Brooks’s fortunes were unraveling. In January 2014 Michaud appeared at a deposition to answer the British government’s questions. Michaud, who had the easily winded physique of a guy who spent a lot of time reading papers and computer screens, came in carrying a notebook crammed with more than 500 pages of documents. Kaplan paged through it while Shusta grilled Michaud. Kaplan found another version of the cargo list in the notebook—one that didn’t include the word “bullion.” He tipped off Shusta, who asked Michaud during the deposition why there were two versions. Incredibly, Michaud claimed that almost the same day a hired researcher sent him the document from the National Archives, a World War II veteran named Jack McCann had sent him the same document, but with the word “bullion” on it. “It seemed to me, by the end of that day, that Michaud fit the profile of a pathological liar,” Shusta says. “He could instantly, without any noticeable difference, make up an answer that was an absolute lie that made no sense.”

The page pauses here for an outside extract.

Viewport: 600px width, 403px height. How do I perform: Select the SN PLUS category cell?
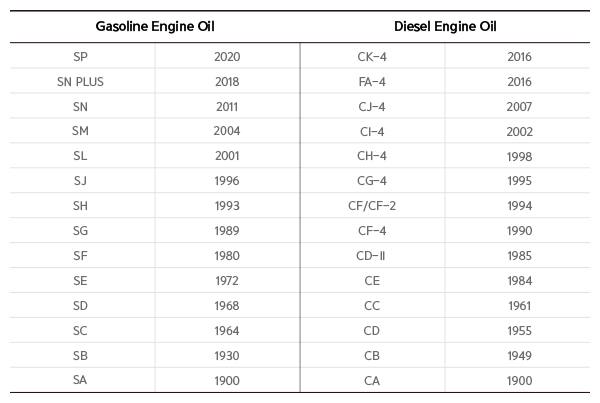81,81
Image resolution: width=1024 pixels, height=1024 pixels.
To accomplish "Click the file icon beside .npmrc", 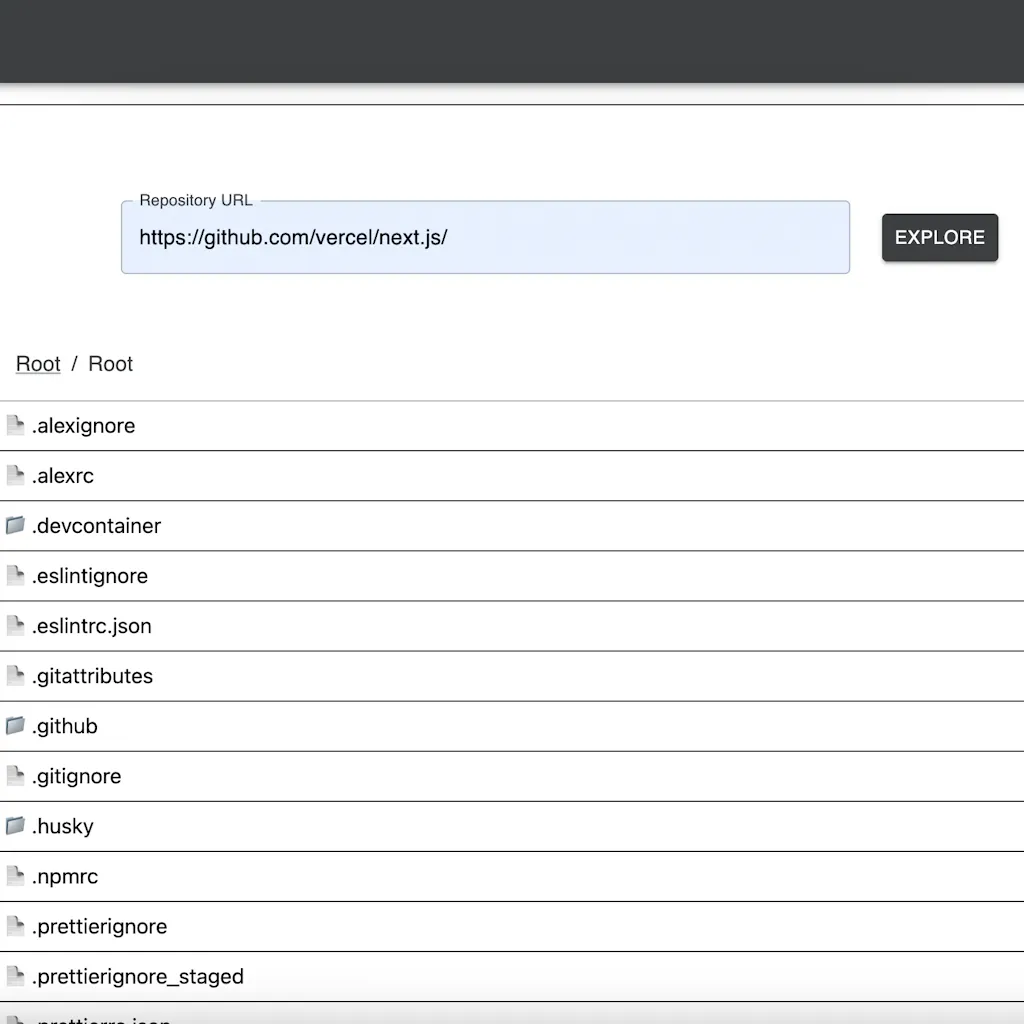I will [15, 876].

A month later, Brooks’s remaining lawyer acknowledged in a court filing that the Treasury document couldn’t be found at the Archives, that the source of the document claiming the ship carried 1,707,000 ounces of platinum couldn’t be verified, and that the “bullion” document was from 1941, not 1942. The facts were in: Brooks had no authentic documents to justify the $10 million treasure hunt.

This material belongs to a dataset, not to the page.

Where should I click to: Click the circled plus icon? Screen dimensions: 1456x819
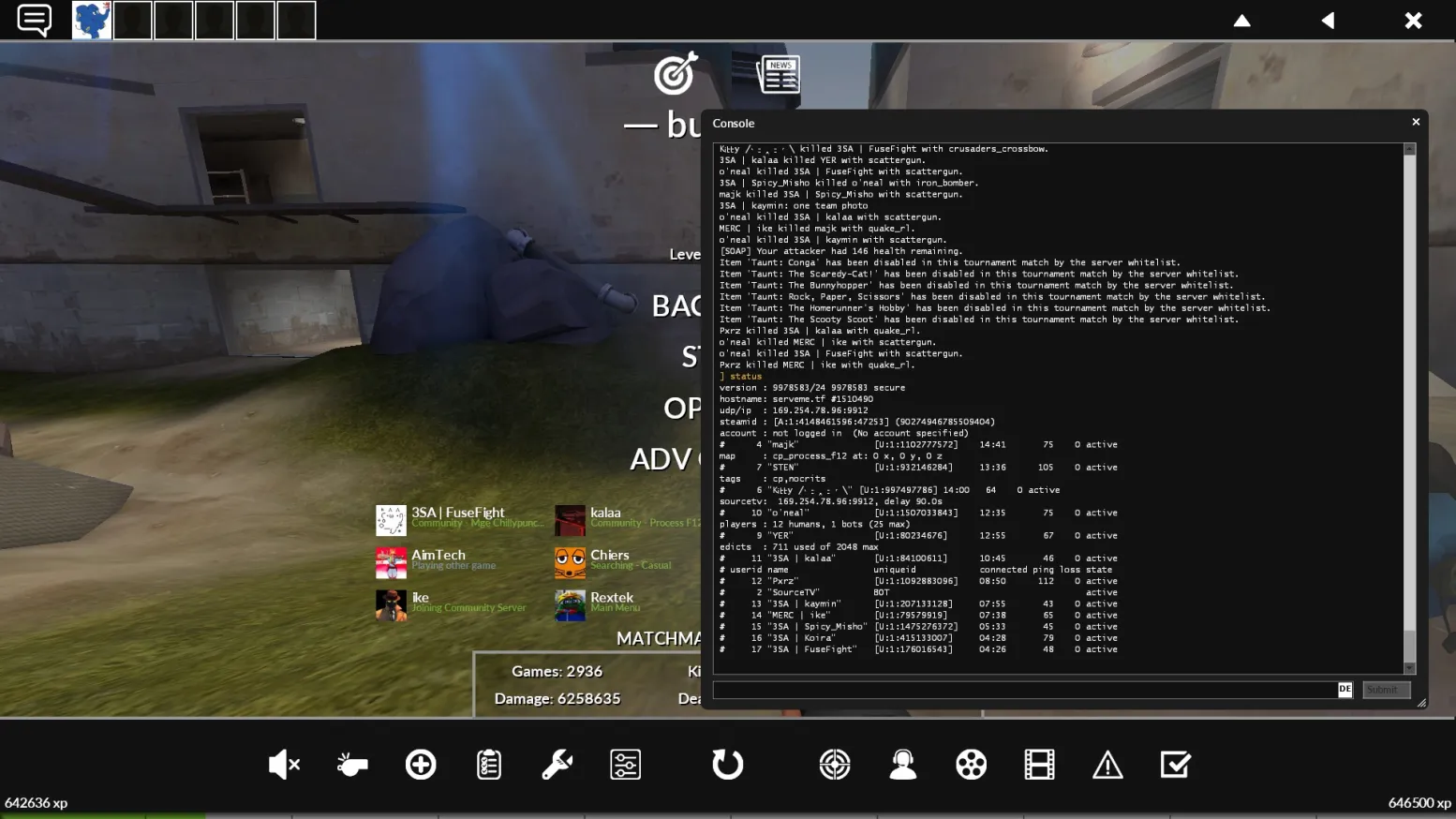tap(421, 765)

In April 2014 the Maine Office of Securities announced it was seeking information from Maine residents who invested in Greg Brooks’s and Sea Hunters’ “treasure hunting activities,” were “approached about investing,” or “attended a presentation outlining his undersea recovery efforts.”

Lachance and the lawyers for the British shared their information with federal investigators, the Maine Office of Securities, and one another. Brooks was collecting enemies, and they were beginning to work together.

 

On a sunny day in June, I went to see Greg Brooks in Gorham. His split-level home was decorated with nautical knickknacks: seven marine hourglasses on a windowsill, a mermaid centerpiece on his dining room table, a many-masted tall-ship model by his front door. Brooks’s sunburned chest, revealed by three undone shirt buttons, hinted of shadeless days at sea. His face’s wrinkles and folds gave him the weathered, squinty look of an old-salt storyteller, marinated in maritime lore.

“All I want is the truth of this whole thing out there,” he said with a thick Maine drawl, his there catching an extra syllable. “Because the facts are the facts.”

In November, Brooks said, Michaud came up from Framingham to see him in Maine. They met in Brooks’s truck in a Home Depot parking lot. Michaud, he said, looked nervous, squirrely. “I knew he was wired,” Brooks said. “He got in my truck and he started talking, saying that shit about the documents. He says, ‘You knew they was forged.’

“I says, ‘What? I know they’re forged now, ’cause you just friggin’ told me.’” Brooks stated in an affidavit that Michaud also admitted making up “Jack McCann,” the vet who supposedly gave him the documents.